/ 29 March 2007

Woolmer probe: Video may yield clue

Detectives probing the murder of Pakistan cricket coach Bob Woolmer said on Wednesday that better-than-anticipated security video footage could provide vital clues in the hunt for his killer.

A painstaking operation to transfer hours of footage from well-worn VHS tape into a digital format has been completed, and early results were promising, Jamaica deputy police commissioner Mark Shields said.

”I looked at a few still images myself and I’m satisfied that I can easily identify people,” Shields told journalists.

”There were some people in the footage that I’d met in the week after the murder of Bob Woolmer that I could clearly and easily identify.”

Woolmer was found strangled in his room at the Pegasus Hotel on March 18, one day after Pakistan were dramatically dumped out of the World Cup after a shock defeat to minnows Ireland.

The killing has sparked one of the most complex murder investigations in Jamaican history and triggered speculation about possible links to match-fixing and illegal betting in cricket.

Around 50 officers are now attempting to track down hundreds of potential witnesses who were either visiting or staying at the Pegasus Hotel in the days leading up to Woolmer’s death.

Shields said analysis of video camera footage had been slow because of a desire to preserve the integrity of the original film.

Parts of the video footage would also require further enhancement, he added.

Several reports have suggested that police had given up gleaning information from the security cameras because of poor quality footage.

Detectives were also awaiting the results of toxicology and histology tests which will help to pinpoint Woolmer’s time of death, allowing them to focus their analysis of video footage on a fixed period of time.

On Tuesday Shields announced an international appeal for witnesses to come forward in order to eliminate as many people as possible.

The former Scotland Yard detective, who last week said Woolmer probably knew his killer, said Wednesday police would continue their investigation from ”the inside out”.

”My priority is to identify locate and interview as many witnesses as we possibly can,” Shields said.

”We are working from the inside out — it is those that we know were close to Bob Woolmer, were associates of Bob Woolmer, people who were on the same floor or close to him from the time he returned to the hotel until the time he was murdered.”
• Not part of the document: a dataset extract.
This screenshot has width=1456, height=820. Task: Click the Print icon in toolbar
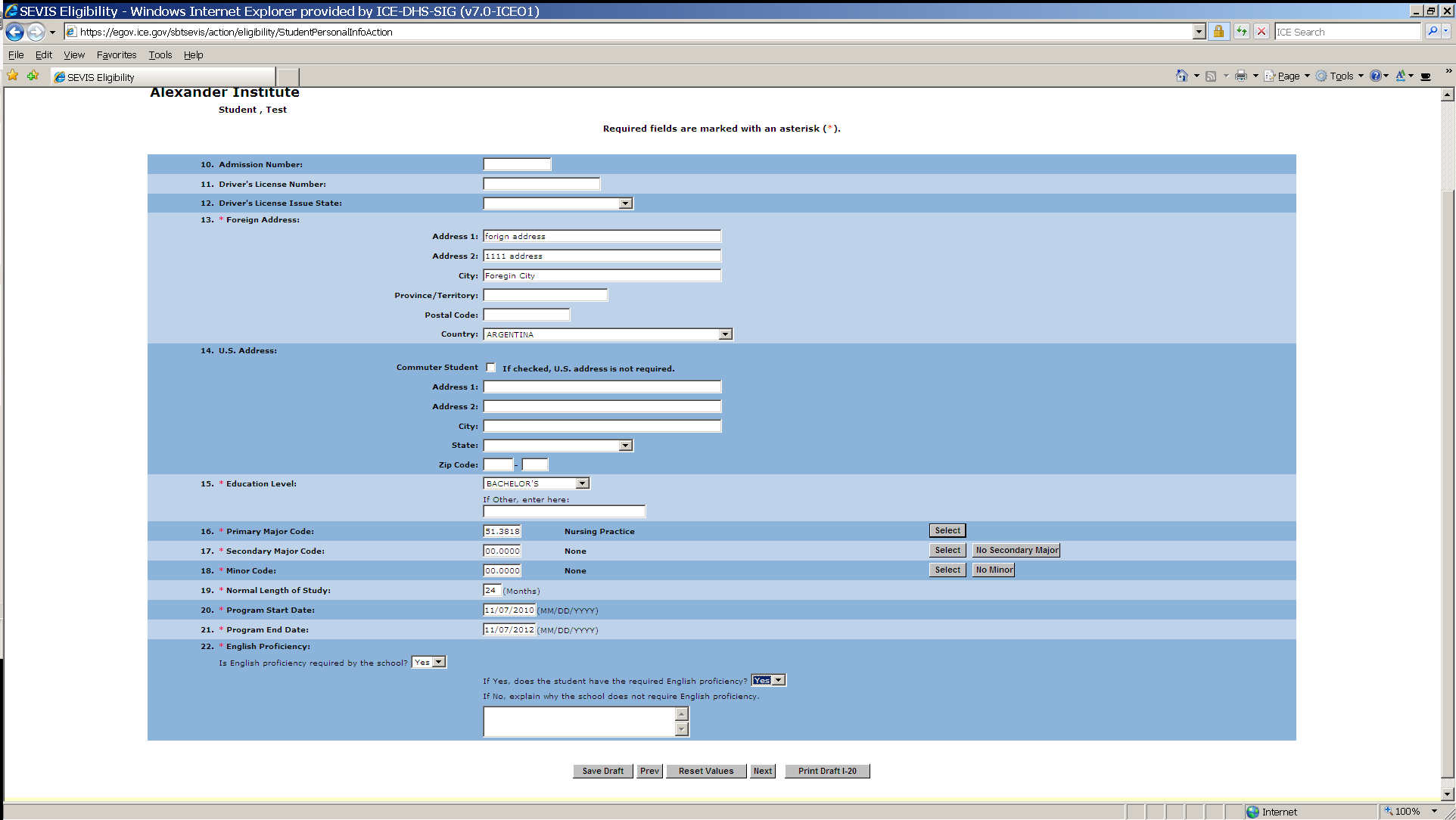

Pakistan’s players, who returned home on Wednesday to be greeted by thousands of angry fans, were tested for DNA and gave fingerprints before they left Jamaica at the weekend.

Shields said he was confident Woolmer’s killer or killers had left traces of DNA at the crime scene.

”I think it’s highly likely,” he said. ”In a murder investigation such as this, people do leave traces of DNA at the scene. The reason we’re taking DNA samples from everybody is to exclude them.”

Meanwhile Shields denied British press reports which had quoted him as saying that a second post mortem of Woolmer’s was to be carried out in order to ward speculation the first examination had been mishandled.

”I can assure you there is no post mortem, there is no planned second post mortem,” Shields said, reiterating his position that there was clear evidence Woolmer had been murdered.

Contradictions?

However, Pakistan cricket board officials suspect that the death of Woolmer was due to natural causes and that the Jamaican police acted hastily by declaring it a murder.

A senior official of the board, who asked not to be identified, said it had received information that there could have been mistakes in the first autopsy on Woolmer’s body.

”We believe that the autopsy by the pathologist may have had error counts and they [police] are now considering having a second autopsy to confirm the cause of death,” the official told Reuters on Wednesday.

”The feedback we have got is there are some contradictions in the version of events after Woolmer’s body was found unconscious. But we will get a clearer picture after our manager briefs the board on what took place there,” he said.